** JOB **
Rewrite the records below with every "Image resolution" changed to "Screen resolution", keeping everything else the same.

##########

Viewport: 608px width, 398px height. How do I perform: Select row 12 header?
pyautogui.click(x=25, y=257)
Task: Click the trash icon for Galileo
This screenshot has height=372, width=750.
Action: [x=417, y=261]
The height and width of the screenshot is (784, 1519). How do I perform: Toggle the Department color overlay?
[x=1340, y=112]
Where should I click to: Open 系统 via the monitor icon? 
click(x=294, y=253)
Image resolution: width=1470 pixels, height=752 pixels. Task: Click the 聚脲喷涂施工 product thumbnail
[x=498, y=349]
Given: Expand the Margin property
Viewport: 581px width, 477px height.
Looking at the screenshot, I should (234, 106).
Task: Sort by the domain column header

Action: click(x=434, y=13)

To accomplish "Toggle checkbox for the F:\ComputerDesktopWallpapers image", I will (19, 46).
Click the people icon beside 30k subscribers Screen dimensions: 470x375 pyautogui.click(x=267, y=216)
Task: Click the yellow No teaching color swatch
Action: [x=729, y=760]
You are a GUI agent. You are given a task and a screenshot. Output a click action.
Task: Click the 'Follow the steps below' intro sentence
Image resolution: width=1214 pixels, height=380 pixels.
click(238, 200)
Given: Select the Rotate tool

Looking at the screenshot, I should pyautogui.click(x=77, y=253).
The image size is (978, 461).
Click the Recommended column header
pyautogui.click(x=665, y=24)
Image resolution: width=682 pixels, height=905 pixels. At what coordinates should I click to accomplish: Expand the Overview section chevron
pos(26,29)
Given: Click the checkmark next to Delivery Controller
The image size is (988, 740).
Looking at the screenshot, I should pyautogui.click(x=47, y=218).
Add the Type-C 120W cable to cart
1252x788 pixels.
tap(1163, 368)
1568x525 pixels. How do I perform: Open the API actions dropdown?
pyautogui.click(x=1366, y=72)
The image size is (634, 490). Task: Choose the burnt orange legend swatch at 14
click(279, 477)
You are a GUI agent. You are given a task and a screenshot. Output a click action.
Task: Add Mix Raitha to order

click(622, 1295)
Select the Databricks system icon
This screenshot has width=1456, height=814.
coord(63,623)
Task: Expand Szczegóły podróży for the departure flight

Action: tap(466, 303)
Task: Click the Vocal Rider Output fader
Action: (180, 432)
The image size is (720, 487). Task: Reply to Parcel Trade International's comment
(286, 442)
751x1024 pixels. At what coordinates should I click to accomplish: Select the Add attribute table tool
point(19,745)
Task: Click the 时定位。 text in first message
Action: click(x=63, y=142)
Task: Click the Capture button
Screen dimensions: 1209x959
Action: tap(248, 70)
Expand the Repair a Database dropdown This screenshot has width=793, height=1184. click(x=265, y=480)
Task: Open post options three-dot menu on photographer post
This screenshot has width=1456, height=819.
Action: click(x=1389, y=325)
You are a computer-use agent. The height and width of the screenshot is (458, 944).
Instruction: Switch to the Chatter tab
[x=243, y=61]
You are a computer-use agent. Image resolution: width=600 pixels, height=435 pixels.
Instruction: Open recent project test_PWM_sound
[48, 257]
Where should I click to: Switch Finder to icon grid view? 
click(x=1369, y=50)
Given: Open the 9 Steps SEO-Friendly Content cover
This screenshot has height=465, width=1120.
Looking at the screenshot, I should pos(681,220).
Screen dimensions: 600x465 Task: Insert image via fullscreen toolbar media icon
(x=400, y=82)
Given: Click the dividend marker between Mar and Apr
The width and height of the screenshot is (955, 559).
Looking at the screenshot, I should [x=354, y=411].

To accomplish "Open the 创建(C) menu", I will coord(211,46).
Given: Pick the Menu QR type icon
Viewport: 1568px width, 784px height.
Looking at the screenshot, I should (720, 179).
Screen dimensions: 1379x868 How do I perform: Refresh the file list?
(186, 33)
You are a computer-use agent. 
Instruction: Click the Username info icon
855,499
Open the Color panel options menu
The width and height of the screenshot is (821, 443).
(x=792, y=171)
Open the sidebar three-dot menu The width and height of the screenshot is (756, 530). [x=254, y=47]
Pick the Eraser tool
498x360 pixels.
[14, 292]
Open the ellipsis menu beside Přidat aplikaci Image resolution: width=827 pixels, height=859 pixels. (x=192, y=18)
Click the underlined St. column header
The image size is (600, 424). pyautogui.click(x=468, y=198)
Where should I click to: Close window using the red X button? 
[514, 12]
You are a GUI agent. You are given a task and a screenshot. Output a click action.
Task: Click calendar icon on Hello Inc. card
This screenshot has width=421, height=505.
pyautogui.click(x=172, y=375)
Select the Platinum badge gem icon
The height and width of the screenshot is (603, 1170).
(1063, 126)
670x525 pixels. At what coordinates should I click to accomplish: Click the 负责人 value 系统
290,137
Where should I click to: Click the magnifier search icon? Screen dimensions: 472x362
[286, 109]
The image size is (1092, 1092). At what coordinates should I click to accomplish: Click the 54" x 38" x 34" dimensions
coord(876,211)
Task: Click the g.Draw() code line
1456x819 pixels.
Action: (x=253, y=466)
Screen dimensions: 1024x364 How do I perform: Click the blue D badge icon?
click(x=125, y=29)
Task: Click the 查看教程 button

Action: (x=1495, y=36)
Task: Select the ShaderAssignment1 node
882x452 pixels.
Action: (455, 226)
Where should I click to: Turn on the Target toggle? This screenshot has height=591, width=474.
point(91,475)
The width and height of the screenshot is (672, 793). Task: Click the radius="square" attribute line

##########

** THE RESULT **
Viewport: 608px width, 398px height. How do I perform: Select row 12 header?
pyautogui.click(x=25, y=257)
Task: Click the trash icon for Galileo
This screenshot has height=372, width=750.
Action: [x=417, y=261]
The height and width of the screenshot is (784, 1519). How do I perform: Toggle the Department color overlay?
[x=1340, y=112]
Where should I click to: Open 系统 via the monitor icon? 
click(x=294, y=253)
Screen resolution: width=1470 pixels, height=752 pixels. Task: Click the 聚脲喷涂施工 product thumbnail
[x=498, y=349]
Given: Expand the Margin property
Viewport: 581px width, 477px height.
Looking at the screenshot, I should (234, 106).
Task: Sort by the domain column header

Action: click(x=434, y=13)

To accomplish "Toggle checkbox for the F:\ComputerDesktopWallpapers image", I will (19, 46).
Click the people icon beside 30k subscribers Screen dimensions: 470x375 pyautogui.click(x=267, y=216)
Task: Click the yellow No teaching color swatch
Action: [x=729, y=760]
You are a GUI agent. You are given a task and a screenshot. Output a click action.
Task: Click the 'Follow the steps below' intro sentence
Screen resolution: width=1214 pixels, height=380 pixels.
click(238, 200)
Given: Select the Rotate tool

Looking at the screenshot, I should pyautogui.click(x=77, y=253).
The image size is (978, 461).
Click the Recommended column header
pyautogui.click(x=665, y=24)
Screen resolution: width=682 pixels, height=905 pixels. At what coordinates should I click to accomplish: Expand the Overview section chevron
pos(26,29)
Given: Click the checkmark next to Delivery Controller
The image size is (988, 740).
Looking at the screenshot, I should pyautogui.click(x=47, y=218).
Add the Type-C 120W cable to cart
1252x788 pixels.
tap(1163, 368)
1568x525 pixels. How do I perform: Open the API actions dropdown?
pyautogui.click(x=1366, y=72)
The image size is (634, 490). Task: Choose the burnt orange legend swatch at 14
click(279, 477)
You are a GUI agent. You are given a task and a screenshot. Output a click action.
Task: Add Mix Raitha to order

click(622, 1295)
Select the Databricks system icon
This screenshot has width=1456, height=814.
coord(63,623)
Task: Expand Szczegóły podróży for the departure flight

Action: tap(466, 303)
Task: Click the Vocal Rider Output fader
Action: (180, 432)
The image size is (720, 487). Task: Reply to Parcel Trade International's comment
(286, 442)
751x1024 pixels. At what coordinates should I click to accomplish: Select the Add attribute table tool
point(19,745)
Task: Click the 时定位。 text in first message
Action: click(x=63, y=142)
Task: Click the Capture button
Screen dimensions: 1209x959
Action: tap(248, 70)
Expand the Repair a Database dropdown This screenshot has width=793, height=1184. click(x=265, y=480)
Task: Open post options three-dot menu on photographer post
This screenshot has width=1456, height=819.
Action: click(x=1389, y=325)
You are a computer-use agent. The height and width of the screenshot is (458, 944).
Instruction: Switch to the Chatter tab
[x=243, y=61]
You are a computer-use agent. Screen resolution: width=600 pixels, height=435 pixels.
Instruction: Open recent project test_PWM_sound
[48, 257]
Where should I click to: Switch Finder to icon grid view? 
click(x=1369, y=50)
Given: Open the 9 Steps SEO-Friendly Content cover
This screenshot has height=465, width=1120.
Looking at the screenshot, I should pos(681,220).
Screen dimensions: 600x465 Task: Insert image via fullscreen toolbar media icon
(x=400, y=82)
Given: Click the dividend marker between Mar and Apr
The width and height of the screenshot is (955, 559).
Looking at the screenshot, I should [x=354, y=411].

To accomplish "Open the 创建(C) menu", I will coord(211,46).
Given: Pick the Menu QR type icon
Viewport: 1568px width, 784px height.
Looking at the screenshot, I should (720, 179).
Screen dimensions: 1379x868 How do I perform: Refresh the file list?
(186, 33)
You are a computer-use agent. 
Instruction: Click the Username info icon
855,499
Open the Color panel options menu
The width and height of the screenshot is (821, 443).
(x=792, y=171)
Open the sidebar three-dot menu The width and height of the screenshot is (756, 530). [x=254, y=47]
Pick the Eraser tool
498x360 pixels.
[14, 292]
Open the ellipsis menu beside Přidat aplikaci Screen resolution: width=827 pixels, height=859 pixels. (x=192, y=18)
Click the underlined St. column header
The image size is (600, 424). pyautogui.click(x=468, y=198)
Where should I click to: Close window using the red X button? 
[514, 12]
You are a GUI agent. You are given a task and a screenshot. Output a click action.
Task: Click calendar icon on Hello Inc. card
This screenshot has width=421, height=505.
pyautogui.click(x=172, y=375)
Select the Platinum badge gem icon
The height and width of the screenshot is (603, 1170).
(1063, 126)
670x525 pixels. At what coordinates should I click to accomplish: Click the 负责人 value 系统
290,137
Where should I click to: Click the magnifier search icon? Screen dimensions: 472x362
[286, 109]
The image size is (1092, 1092). At what coordinates should I click to accomplish: Click the 54" x 38" x 34" dimensions
coord(876,211)
Task: Click the g.Draw() code line
1456x819 pixels.
Action: (x=253, y=466)
Screen dimensions: 1024x364 How do I perform: Click the blue D badge icon?
click(x=125, y=29)
Task: Click the 查看教程 button

Action: (x=1495, y=36)
Task: Select the ShaderAssignment1 node
882x452 pixels.
Action: (455, 226)
Where should I click to: Turn on the Target toggle? This screenshot has height=591, width=474.
point(91,475)
The width and height of the screenshot is (672, 793). Task: Click the radius="square" attribute line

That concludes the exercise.